Chip-Based ID: Promise and Peril
mailto:Roger.Clarke@anu.edu.au">Roger Clarke

Principal, Xamax Consultancy Pty Ltd, Canberra

Visiting Fellow, Department of Computer Science, Australian National University

Version of 27 September 1997 (improvements made from the version of 10 September primarily in the final, Design Features section)

© Xamax Consultancy Pty Ltd, 1997

Invited Address to a Workshop on 'Identity cards, with or without microprocessors: Efficiency versus confidentiality', at the International Conference on Privacy, Montreal, 23-26 September 1997

This paper is at http://www.rogerclarke.com/DV/IDCards97.html


Abstract

Multi-purpose identification schemes in general, and national identification schemes in particular, represent the most substantial of information technologies' threats to individual liberties.

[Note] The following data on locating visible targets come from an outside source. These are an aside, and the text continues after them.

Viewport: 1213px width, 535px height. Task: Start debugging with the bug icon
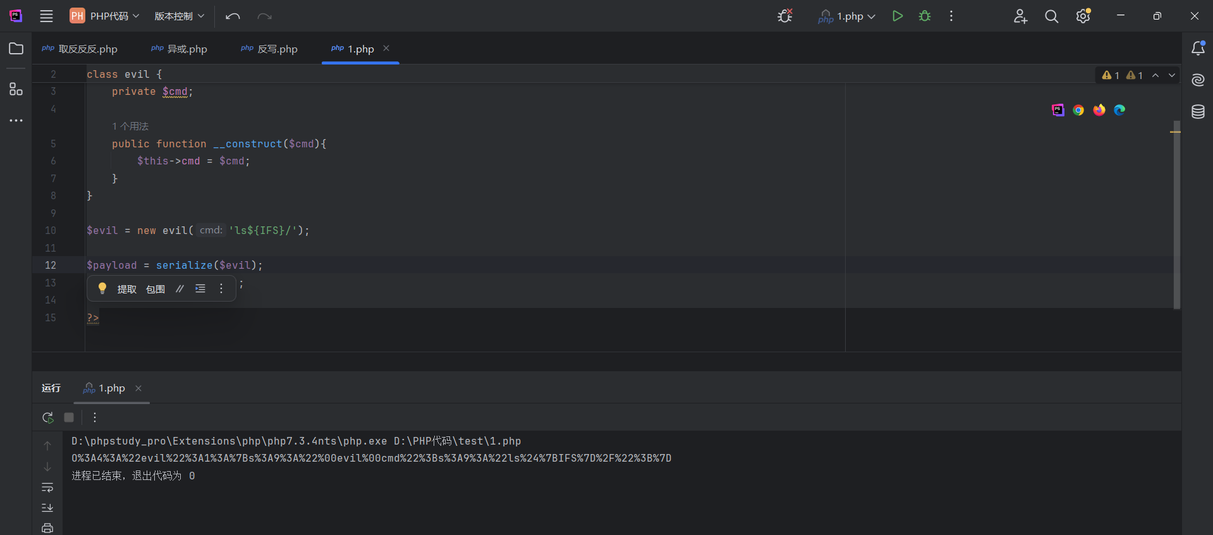925,16
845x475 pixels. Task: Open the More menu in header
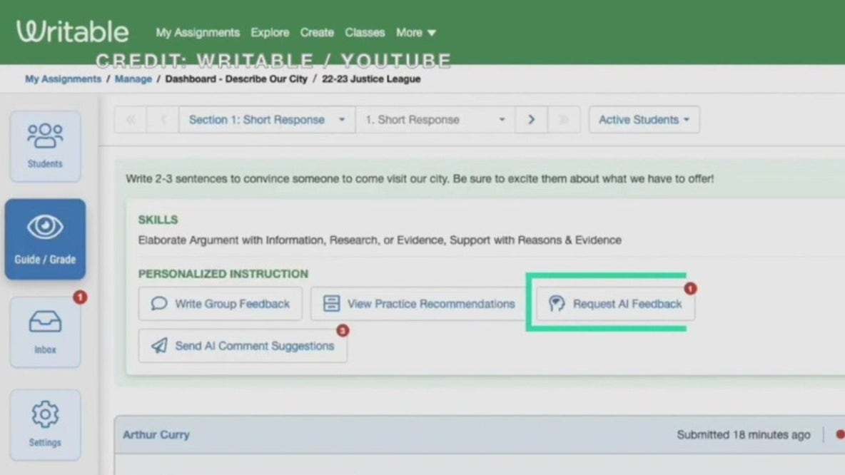click(x=416, y=33)
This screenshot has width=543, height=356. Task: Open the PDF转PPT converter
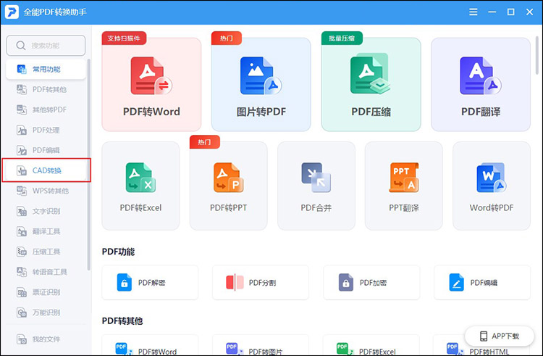pyautogui.click(x=228, y=186)

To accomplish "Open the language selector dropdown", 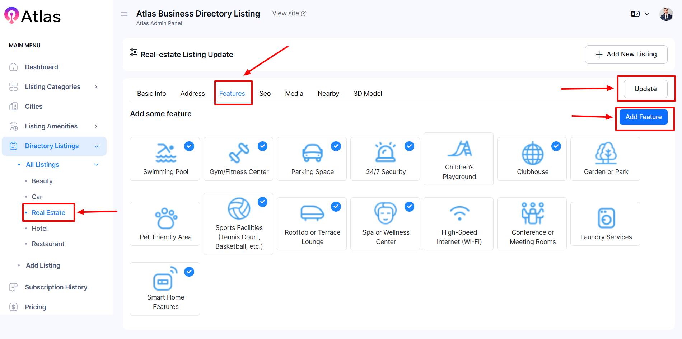I will 640,14.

This is because they concentrate information, and hence power; and because it is simply inevitable that, at some stage, even in the most apparently stable and free nations, power will be exercised against the interests of individuals, and of the public generally.

Miniaturised computer processors (chips), mounted in such carriers as 'credit-cards', coins, rings and watches, are an important tool. They are now entering widespread use as a means for identifying inert objects such as goods on a production-line and in a logistics-chain, and living things such as valuable animals.

Chips are being proposed as a means of identifying people as well. They present an opportunity to devise and implement highly repressive identification schemes; and many corporations and countries are in the process of harnessing those potentials.

Chips also offer great scope for designing schemes that are privacy-sensitive, and that balance privacy interests against other social and economic interests and law and order concerns. Unfortunately, that scope has to date been almost entirely overlooked or ignored. This paper argues that the simplistic approaches being adopted by the proponents of identification schemes are in the process of destroying public confidence, and hence of undermining the intended return on investment.

This paper builds on the author's substantial prior research and publications in the area. It reviews the social and political risks involved in identification schemes. It then identifies ways in which chip-cards may be applied to address those risks, and achieve balance between the interests of individuals, on the one hand, and of the society and State, on the other.

Privacy-sensitive design options include:

Public concerns about privacy-invasive and repressive applications of information technology must be reflected not only in the designs implemented by scheme operators, but also in policies implemented by governments. It is argued that the focus on 'data protection' that has been adopted during the period 1970-1995 needs to be rapidly matured into a new orientation towards protection of the interests of people.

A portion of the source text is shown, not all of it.